▶ [EXERCISE AIM]: Reproduce all of the items below line for line, changing nothing.

>> START LISTED RECORDS

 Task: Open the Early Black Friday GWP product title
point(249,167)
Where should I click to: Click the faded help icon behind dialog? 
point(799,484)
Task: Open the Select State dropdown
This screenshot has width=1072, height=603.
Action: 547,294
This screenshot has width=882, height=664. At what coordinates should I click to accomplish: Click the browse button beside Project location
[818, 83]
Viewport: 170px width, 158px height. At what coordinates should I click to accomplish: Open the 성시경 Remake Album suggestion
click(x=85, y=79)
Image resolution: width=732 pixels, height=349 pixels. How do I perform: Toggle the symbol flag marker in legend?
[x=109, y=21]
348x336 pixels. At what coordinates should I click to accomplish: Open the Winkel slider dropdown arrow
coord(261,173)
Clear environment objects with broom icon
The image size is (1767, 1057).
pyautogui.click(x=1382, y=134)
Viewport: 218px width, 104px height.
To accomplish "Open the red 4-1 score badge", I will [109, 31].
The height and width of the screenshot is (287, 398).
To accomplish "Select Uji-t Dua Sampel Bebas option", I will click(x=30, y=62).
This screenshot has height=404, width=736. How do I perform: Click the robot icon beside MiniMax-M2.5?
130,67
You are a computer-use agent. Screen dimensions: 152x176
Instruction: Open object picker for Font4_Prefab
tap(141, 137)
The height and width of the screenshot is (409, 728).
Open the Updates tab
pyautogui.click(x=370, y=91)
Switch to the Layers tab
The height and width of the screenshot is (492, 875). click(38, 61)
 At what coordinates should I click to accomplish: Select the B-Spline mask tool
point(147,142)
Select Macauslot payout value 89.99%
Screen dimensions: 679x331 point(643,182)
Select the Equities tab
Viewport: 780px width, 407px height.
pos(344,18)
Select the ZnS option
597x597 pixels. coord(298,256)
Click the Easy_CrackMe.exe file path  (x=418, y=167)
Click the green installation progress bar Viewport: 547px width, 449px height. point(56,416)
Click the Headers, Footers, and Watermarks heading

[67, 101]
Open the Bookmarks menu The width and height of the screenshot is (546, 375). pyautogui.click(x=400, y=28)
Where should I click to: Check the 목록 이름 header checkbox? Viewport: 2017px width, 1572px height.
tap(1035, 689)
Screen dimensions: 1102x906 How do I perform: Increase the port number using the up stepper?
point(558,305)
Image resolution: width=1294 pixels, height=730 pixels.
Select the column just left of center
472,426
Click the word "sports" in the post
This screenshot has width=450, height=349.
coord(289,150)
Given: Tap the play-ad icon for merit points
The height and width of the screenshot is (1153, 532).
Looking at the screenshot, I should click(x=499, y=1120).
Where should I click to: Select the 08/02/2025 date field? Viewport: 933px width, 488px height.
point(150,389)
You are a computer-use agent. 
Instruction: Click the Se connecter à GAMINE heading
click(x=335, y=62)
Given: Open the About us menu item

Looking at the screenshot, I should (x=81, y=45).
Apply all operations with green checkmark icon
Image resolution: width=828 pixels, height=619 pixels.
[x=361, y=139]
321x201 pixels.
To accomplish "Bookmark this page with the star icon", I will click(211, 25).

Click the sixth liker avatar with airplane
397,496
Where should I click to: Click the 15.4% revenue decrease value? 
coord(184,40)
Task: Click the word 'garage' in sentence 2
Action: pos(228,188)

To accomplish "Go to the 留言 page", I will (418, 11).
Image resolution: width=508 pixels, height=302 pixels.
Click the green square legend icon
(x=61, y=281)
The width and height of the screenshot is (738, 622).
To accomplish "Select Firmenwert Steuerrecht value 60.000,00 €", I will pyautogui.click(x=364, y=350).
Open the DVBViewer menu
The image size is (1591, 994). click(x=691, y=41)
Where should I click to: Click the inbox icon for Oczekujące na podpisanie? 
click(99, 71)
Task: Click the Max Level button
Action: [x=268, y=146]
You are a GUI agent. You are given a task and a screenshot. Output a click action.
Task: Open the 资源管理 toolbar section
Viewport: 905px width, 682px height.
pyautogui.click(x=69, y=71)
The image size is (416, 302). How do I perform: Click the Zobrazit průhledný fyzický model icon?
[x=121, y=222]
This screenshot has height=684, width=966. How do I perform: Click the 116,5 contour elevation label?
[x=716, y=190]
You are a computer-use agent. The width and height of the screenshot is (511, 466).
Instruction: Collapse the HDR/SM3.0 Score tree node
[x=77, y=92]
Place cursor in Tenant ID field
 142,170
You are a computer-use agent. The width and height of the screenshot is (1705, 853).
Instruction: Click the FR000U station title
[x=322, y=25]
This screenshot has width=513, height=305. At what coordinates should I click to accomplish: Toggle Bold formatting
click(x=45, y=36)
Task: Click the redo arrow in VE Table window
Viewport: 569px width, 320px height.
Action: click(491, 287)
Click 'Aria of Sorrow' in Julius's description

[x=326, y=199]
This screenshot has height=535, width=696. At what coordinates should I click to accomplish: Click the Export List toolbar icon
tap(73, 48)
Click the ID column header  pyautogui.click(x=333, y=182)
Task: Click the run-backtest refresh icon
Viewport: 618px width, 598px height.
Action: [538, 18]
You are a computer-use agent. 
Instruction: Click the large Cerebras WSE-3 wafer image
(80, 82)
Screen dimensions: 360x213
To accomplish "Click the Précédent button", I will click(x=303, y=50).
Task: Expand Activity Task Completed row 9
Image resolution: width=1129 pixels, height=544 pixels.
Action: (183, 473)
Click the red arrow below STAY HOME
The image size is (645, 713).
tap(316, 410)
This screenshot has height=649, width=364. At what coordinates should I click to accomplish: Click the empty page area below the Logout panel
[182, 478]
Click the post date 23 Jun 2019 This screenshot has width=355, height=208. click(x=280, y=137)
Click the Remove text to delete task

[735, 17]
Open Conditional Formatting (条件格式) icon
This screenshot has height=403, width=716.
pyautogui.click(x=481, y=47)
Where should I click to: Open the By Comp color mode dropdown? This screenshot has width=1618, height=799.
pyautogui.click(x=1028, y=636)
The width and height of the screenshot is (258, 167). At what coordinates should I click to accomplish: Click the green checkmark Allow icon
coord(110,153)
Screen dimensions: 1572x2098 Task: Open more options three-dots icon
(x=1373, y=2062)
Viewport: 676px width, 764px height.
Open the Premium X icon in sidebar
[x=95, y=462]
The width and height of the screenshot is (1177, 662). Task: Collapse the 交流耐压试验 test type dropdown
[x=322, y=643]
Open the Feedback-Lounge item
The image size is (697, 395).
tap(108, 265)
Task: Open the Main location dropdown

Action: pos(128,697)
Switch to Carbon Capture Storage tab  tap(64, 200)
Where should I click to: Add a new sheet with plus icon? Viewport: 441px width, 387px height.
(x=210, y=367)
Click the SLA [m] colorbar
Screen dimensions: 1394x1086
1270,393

>> END LISTED RECORDS

▶ [SOLVED PROBLEM]:
 Task: Open the Early Black Friday GWP product title
point(249,167)
Where should I click to: Click the faded help icon behind dialog? 
point(799,484)
Task: Open the Select State dropdown
This screenshot has width=1072, height=603.
Action: 547,294
This screenshot has width=882, height=664. At what coordinates should I click to accomplish: Click the browse button beside Project location
[818, 83]
Viewport: 170px width, 158px height. At what coordinates should I click to accomplish: Open the 성시경 Remake Album suggestion
click(x=85, y=79)
Image resolution: width=732 pixels, height=349 pixels. How do I perform: Toggle the symbol flag marker in legend?
[x=109, y=21]
348x336 pixels. At what coordinates should I click to accomplish: Open the Winkel slider dropdown arrow
coord(261,173)
Clear environment objects with broom icon
The image size is (1767, 1057).
pyautogui.click(x=1382, y=134)
Viewport: 218px width, 104px height.
To accomplish "Open the red 4-1 score badge", I will [109, 31].
The height and width of the screenshot is (287, 398).
To accomplish "Select Uji-t Dua Sampel Bebas option", I will click(x=30, y=62).
This screenshot has height=404, width=736. How do I perform: Click the robot icon beside MiniMax-M2.5?
130,67
You are a computer-use agent. Screen dimensions: 152x176
Instruction: Open object picker for Font4_Prefab
tap(141, 137)
The height and width of the screenshot is (409, 728).
Open the Updates tab
pyautogui.click(x=370, y=91)
Switch to the Layers tab
The height and width of the screenshot is (492, 875). click(38, 61)
 At what coordinates should I click to accomplish: Select the B-Spline mask tool
point(147,142)
Select Macauslot payout value 89.99%
Screen dimensions: 679x331 point(643,182)
Select the Equities tab
Viewport: 780px width, 407px height.
pos(344,18)
Select the ZnS option
597x597 pixels. coord(298,256)
Click the Easy_CrackMe.exe file path  (x=418, y=167)
Click the green installation progress bar Viewport: 547px width, 449px height. point(56,416)
Click the Headers, Footers, and Watermarks heading

[67, 101]
Open the Bookmarks menu The width and height of the screenshot is (546, 375). pyautogui.click(x=400, y=28)
Where should I click to: Check the 목록 이름 header checkbox? Viewport: 2017px width, 1572px height.
tap(1035, 689)
Screen dimensions: 1102x906 How do I perform: Increase the port number using the up stepper?
point(558,305)
Image resolution: width=1294 pixels, height=730 pixels.
Select the column just left of center
472,426
Click the word "sports" in the post
This screenshot has width=450, height=349.
coord(289,150)
Given: Tap the play-ad icon for merit points
The height and width of the screenshot is (1153, 532).
Looking at the screenshot, I should click(x=499, y=1120).
Where should I click to: Select the 08/02/2025 date field? Viewport: 933px width, 488px height.
point(150,389)
You are a computer-use agent. 
Instruction: Click the Se connecter à GAMINE heading
click(x=335, y=62)
Given: Open the About us menu item

Looking at the screenshot, I should (x=81, y=45).
Apply all operations with green checkmark icon
Image resolution: width=828 pixels, height=619 pixels.
[x=361, y=139]
321x201 pixels.
To accomplish "Bookmark this page with the star icon", I will click(211, 25).

Click the sixth liker avatar with airplane
397,496
Where should I click to: Click the 15.4% revenue decrease value? 
coord(184,40)
Task: Click the word 'garage' in sentence 2
Action: pos(228,188)

To accomplish "Go to the 留言 page", I will (418, 11).
Image resolution: width=508 pixels, height=302 pixels.
Click the green square legend icon
(x=61, y=281)
The width and height of the screenshot is (738, 622).
To accomplish "Select Firmenwert Steuerrecht value 60.000,00 €", I will pyautogui.click(x=364, y=350).
Open the DVBViewer menu
The image size is (1591, 994). click(x=691, y=41)
Where should I click to: Click the inbox icon for Oczekujące na podpisanie? 
click(99, 71)
Task: Click the Max Level button
Action: [x=268, y=146]
You are a GUI agent. You are given a task and a screenshot. Output a click action.
Task: Open the 资源管理 toolbar section
Viewport: 905px width, 682px height.
pyautogui.click(x=69, y=71)
The image size is (416, 302). How do I perform: Click the Zobrazit průhledný fyzický model icon?
[x=121, y=222]
This screenshot has height=684, width=966. How do I perform: Click the 116,5 contour elevation label?
[x=716, y=190]
You are a computer-use agent. The width and height of the screenshot is (511, 466).
Instruction: Collapse the HDR/SM3.0 Score tree node
[x=77, y=92]
Place cursor in Tenant ID field
 142,170
You are a computer-use agent. The width and height of the screenshot is (1705, 853).
Instruction: Click the FR000U station title
[x=322, y=25]
This screenshot has width=513, height=305. At what coordinates should I click to accomplish: Toggle Bold formatting
click(x=45, y=36)
Task: Click the redo arrow in VE Table window
Viewport: 569px width, 320px height.
Action: click(491, 287)
Click 'Aria of Sorrow' in Julius's description

[x=326, y=199]
This screenshot has height=535, width=696. At what coordinates should I click to accomplish: Click the Export List toolbar icon
tap(73, 48)
Click the ID column header  pyautogui.click(x=333, y=182)
Task: Click the run-backtest refresh icon
Viewport: 618px width, 598px height.
Action: [538, 18]
You are a computer-use agent. 
Instruction: Click the large Cerebras WSE-3 wafer image
(80, 82)
Screen dimensions: 360x213
To accomplish "Click the Précédent button", I will click(x=303, y=50).
Task: Expand Activity Task Completed row 9
Image resolution: width=1129 pixels, height=544 pixels.
Action: (183, 473)
Click the red arrow below STAY HOME
The image size is (645, 713).
tap(316, 410)
This screenshot has height=649, width=364. At what coordinates should I click to accomplish: Click the empty page area below the Logout panel
[182, 478]
Click the post date 23 Jun 2019 This screenshot has width=355, height=208. click(x=280, y=137)
Click the Remove text to delete task

[735, 17]
Open Conditional Formatting (条件格式) icon
This screenshot has height=403, width=716.
pyautogui.click(x=481, y=47)
Where should I click to: Open the By Comp color mode dropdown? This screenshot has width=1618, height=799.
pyautogui.click(x=1028, y=636)
The width and height of the screenshot is (258, 167). At what coordinates should I click to accomplish: Click the green checkmark Allow icon
coord(110,153)
Screen dimensions: 1572x2098 Task: Open more options three-dots icon
(x=1373, y=2062)
Viewport: 676px width, 764px height.
Open the Premium X icon in sidebar
[x=95, y=462]
The width and height of the screenshot is (1177, 662). Task: Collapse the 交流耐压试验 test type dropdown
[x=322, y=643]
Open the Feedback-Lounge item
The image size is (697, 395).
tap(108, 265)
Task: Open the Main location dropdown

Action: pos(128,697)
Switch to Carbon Capture Storage tab  tap(64, 200)
Where should I click to: Add a new sheet with plus icon? Viewport: 441px width, 387px height.
(x=210, y=367)
Click the SLA [m] colorbar
Screen dimensions: 1394x1086
1270,393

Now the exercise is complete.